TASK GOAL ::
Return every record exactly as it appears. Leave nothing out.

Dataset entries
# # # # # # #

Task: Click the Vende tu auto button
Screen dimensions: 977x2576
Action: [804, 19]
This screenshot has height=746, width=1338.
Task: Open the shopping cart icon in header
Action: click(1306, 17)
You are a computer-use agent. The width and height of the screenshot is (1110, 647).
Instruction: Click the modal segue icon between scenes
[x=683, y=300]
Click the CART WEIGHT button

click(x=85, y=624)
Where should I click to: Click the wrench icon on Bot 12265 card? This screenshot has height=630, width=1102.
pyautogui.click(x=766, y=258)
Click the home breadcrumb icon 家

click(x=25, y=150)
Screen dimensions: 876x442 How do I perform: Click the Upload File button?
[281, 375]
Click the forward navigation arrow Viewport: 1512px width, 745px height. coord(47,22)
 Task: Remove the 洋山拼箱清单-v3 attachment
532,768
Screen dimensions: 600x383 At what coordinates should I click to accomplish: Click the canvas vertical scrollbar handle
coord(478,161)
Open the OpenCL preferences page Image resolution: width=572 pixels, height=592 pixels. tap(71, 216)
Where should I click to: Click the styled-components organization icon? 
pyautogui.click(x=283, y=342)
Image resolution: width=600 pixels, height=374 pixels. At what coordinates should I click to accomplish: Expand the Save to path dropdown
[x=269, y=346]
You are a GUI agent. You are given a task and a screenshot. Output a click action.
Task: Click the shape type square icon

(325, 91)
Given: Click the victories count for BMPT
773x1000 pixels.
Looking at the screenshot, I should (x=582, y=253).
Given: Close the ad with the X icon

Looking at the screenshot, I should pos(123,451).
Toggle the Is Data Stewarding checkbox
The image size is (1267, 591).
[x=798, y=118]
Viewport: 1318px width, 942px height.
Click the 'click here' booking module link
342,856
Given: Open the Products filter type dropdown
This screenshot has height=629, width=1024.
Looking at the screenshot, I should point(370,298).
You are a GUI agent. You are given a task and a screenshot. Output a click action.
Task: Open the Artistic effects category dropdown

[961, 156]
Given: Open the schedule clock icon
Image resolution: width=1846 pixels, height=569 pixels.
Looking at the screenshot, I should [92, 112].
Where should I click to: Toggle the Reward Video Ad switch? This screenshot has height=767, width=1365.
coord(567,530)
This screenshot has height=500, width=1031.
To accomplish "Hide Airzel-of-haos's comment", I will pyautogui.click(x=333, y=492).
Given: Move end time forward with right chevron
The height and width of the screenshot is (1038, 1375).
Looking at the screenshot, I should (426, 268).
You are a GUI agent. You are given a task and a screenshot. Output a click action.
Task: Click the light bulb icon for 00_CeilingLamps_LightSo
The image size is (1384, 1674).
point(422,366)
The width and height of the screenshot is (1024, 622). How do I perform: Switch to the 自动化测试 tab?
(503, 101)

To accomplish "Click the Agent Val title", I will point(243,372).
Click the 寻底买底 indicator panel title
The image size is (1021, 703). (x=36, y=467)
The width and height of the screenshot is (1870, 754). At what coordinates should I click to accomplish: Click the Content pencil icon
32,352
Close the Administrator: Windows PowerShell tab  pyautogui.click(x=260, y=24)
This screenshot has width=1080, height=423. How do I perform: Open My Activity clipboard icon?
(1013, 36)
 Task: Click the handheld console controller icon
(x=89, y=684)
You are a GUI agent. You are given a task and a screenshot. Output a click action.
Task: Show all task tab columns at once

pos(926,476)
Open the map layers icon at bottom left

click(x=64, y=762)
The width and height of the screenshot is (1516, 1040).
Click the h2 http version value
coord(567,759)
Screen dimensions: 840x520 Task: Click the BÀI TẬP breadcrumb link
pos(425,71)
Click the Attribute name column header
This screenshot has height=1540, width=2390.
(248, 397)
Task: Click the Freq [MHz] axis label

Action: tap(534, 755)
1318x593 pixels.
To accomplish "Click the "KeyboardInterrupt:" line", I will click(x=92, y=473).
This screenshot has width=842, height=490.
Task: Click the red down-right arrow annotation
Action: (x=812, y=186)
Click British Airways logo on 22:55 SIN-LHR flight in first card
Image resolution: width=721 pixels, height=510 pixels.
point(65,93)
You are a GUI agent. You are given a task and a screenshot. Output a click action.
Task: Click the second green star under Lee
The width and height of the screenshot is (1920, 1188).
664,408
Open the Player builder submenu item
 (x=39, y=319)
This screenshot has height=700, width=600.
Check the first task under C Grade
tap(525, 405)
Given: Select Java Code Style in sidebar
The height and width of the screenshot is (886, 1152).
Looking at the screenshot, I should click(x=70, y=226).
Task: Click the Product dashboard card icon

# # # # # # #

WRITTEN ANSWER ::
Task: Click the Vende tu auto button
Screen dimensions: 977x2576
Action: [804, 19]
This screenshot has height=746, width=1338.
Task: Open the shopping cart icon in header
Action: click(1306, 17)
You are a computer-use agent. The width and height of the screenshot is (1110, 647).
Instruction: Click the modal segue icon between scenes
[x=683, y=300]
Click the CART WEIGHT button

click(x=85, y=624)
Where should I click to: Click the wrench icon on Bot 12265 card? This screenshot has height=630, width=1102.
pyautogui.click(x=766, y=258)
Click the home breadcrumb icon 家

click(x=25, y=150)
Screen dimensions: 876x442 How do I perform: Click the Upload File button?
[281, 375]
Click the forward navigation arrow Viewport: 1512px width, 745px height. coord(47,22)
 Task: Remove the 洋山拼箱清单-v3 attachment
532,768
Screen dimensions: 600x383 At what coordinates should I click to accomplish: Click the canvas vertical scrollbar handle
coord(478,161)
Open the OpenCL preferences page Image resolution: width=572 pixels, height=592 pixels. tap(71, 216)
Where should I click to: Click the styled-components organization icon? 
pyautogui.click(x=283, y=342)
Image resolution: width=600 pixels, height=374 pixels. At what coordinates should I click to accomplish: Expand the Save to path dropdown
[x=269, y=346]
You are a GUI agent. You are given a task and a screenshot. Output a click action.
Task: Click the shape type square icon

(325, 91)
Given: Click the victories count for BMPT
773x1000 pixels.
Looking at the screenshot, I should (x=582, y=253).
Given: Close the ad with the X icon

Looking at the screenshot, I should pos(123,451).
Toggle the Is Data Stewarding checkbox
The image size is (1267, 591).
[x=798, y=118]
Viewport: 1318px width, 942px height.
Click the 'click here' booking module link
342,856
Given: Open the Products filter type dropdown
This screenshot has height=629, width=1024.
Looking at the screenshot, I should point(370,298).
You are a GUI agent. You are given a task and a screenshot. Output a click action.
Task: Open the Artistic effects category dropdown

[961, 156]
Given: Open the schedule clock icon
Image resolution: width=1846 pixels, height=569 pixels.
Looking at the screenshot, I should [92, 112].
Where should I click to: Toggle the Reward Video Ad switch? This screenshot has height=767, width=1365.
coord(567,530)
This screenshot has height=500, width=1031.
To accomplish "Hide Airzel-of-haos's comment", I will pyautogui.click(x=333, y=492).
Given: Move end time forward with right chevron
The height and width of the screenshot is (1038, 1375).
Looking at the screenshot, I should (426, 268).
You are a GUI agent. You are given a task and a screenshot. Output a click action.
Task: Click the light bulb icon for 00_CeilingLamps_LightSo
The image size is (1384, 1674).
point(422,366)
The width and height of the screenshot is (1024, 622). How do I perform: Switch to the 自动化测试 tab?
(503, 101)

To accomplish "Click the Agent Val title", I will point(243,372).
Click the 寻底买底 indicator panel title
The image size is (1021, 703). (x=36, y=467)
The width and height of the screenshot is (1870, 754). At what coordinates should I click to accomplish: Click the Content pencil icon
32,352
Close the Administrator: Windows PowerShell tab  pyautogui.click(x=260, y=24)
This screenshot has width=1080, height=423. How do I perform: Open My Activity clipboard icon?
(1013, 36)
 Task: Click the handheld console controller icon
(x=89, y=684)
You are a GUI agent. You are given a task and a screenshot. Output a click action.
Task: Show all task tab columns at once

pos(926,476)
Open the map layers icon at bottom left

click(x=64, y=762)
The width and height of the screenshot is (1516, 1040).
Click the h2 http version value
coord(567,759)
Screen dimensions: 840x520 Task: Click the BÀI TẬP breadcrumb link
pos(425,71)
Click the Attribute name column header
This screenshot has height=1540, width=2390.
(248, 397)
Task: Click the Freq [MHz] axis label

Action: tap(534, 755)
1318x593 pixels.
To accomplish "Click the "KeyboardInterrupt:" line", I will click(x=92, y=473).
This screenshot has width=842, height=490.
Task: Click the red down-right arrow annotation
Action: (x=812, y=186)
Click British Airways logo on 22:55 SIN-LHR flight in first card
Image resolution: width=721 pixels, height=510 pixels.
point(65,93)
You are a GUI agent. You are given a task and a screenshot. Output a click action.
Task: Click the second green star under Lee
The width and height of the screenshot is (1920, 1188).
664,408
Open the Player builder submenu item
 (x=39, y=319)
This screenshot has height=700, width=600.
Check the first task under C Grade
tap(525, 405)
Given: Select Java Code Style in sidebar
The height and width of the screenshot is (886, 1152).
Looking at the screenshot, I should click(x=70, y=226).
Task: Click the Product dashboard card icon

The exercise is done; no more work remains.